The most common metric used to measure storage performance is latency. The response times of storage devices are usually measured in milliseconds. Compare that with your average processor or memory, where such measurements are measured in nanoseconds, and you’ll see how the performance of the storage layer can impact the overall working of your system. This results in a state of incongruity between the application requirements and what the underlying storage can actually deliver. For the last few years, most of the advancements in modern-day storage drives have been geared toward sizing – the capacity arena. However, performance improvement of the storage hardware has not progressed at the same rate. Compared to the compute functions, the performance of storage pales in comparison. For these reasons, it is often termed the three-legged dog of the data center.
Having made a point about the choice of a storage medium, it’s pertinent to note that no matter how powerful it is, the hardware will always have limitations in its functionality. It’s equally important for the application and operating system to tune themselves according to the hardware. Fine-tuning your application, operating system, and filesystem parameters can give a major boost to the overall performance. To utilize the underlying hardware to its full potential, all layers of the I/O hierarchy need to function efficiently.
Interacting with storage in Linux
The Linux kernel makes a clear distinction between the user space and kernel space processes. All the hardware resources, such as CPU, memory, and storage, lie in the kernel space. For any user space application wanting to access the resources in kernel space, it has to generate a system call, as shown in Figure 1.1:
Figure 1.1 – The interaction between user space and kernel space
User space refers to all the applications and processes that live outside of the kernel. The kernel space includes programs such as device drivers, which have unrestricted access to the underlying hardware. The user space can be considered a form of sandboxing to restrict the end user programs from modifying critical kernel functions.

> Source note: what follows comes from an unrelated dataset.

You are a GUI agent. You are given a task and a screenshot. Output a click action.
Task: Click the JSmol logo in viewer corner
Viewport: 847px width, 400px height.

This concept of user and kernel space is deeply rooted in the design of modern processors. A traditional x86 CPU uses the concept of protection domains, called rings, to share and limit access to hardware resources. Processors offer four rings or modes, which are numbered from 0 to 3. Modern-day processors are designed to operate in two of these modes, ring 0 and ring 3. The user space applications are handled in ring 3, which has limited access to kernel resources. The kernel occupies ring 0. This is where the kernel code executes and interacts with the underlying hardware resources.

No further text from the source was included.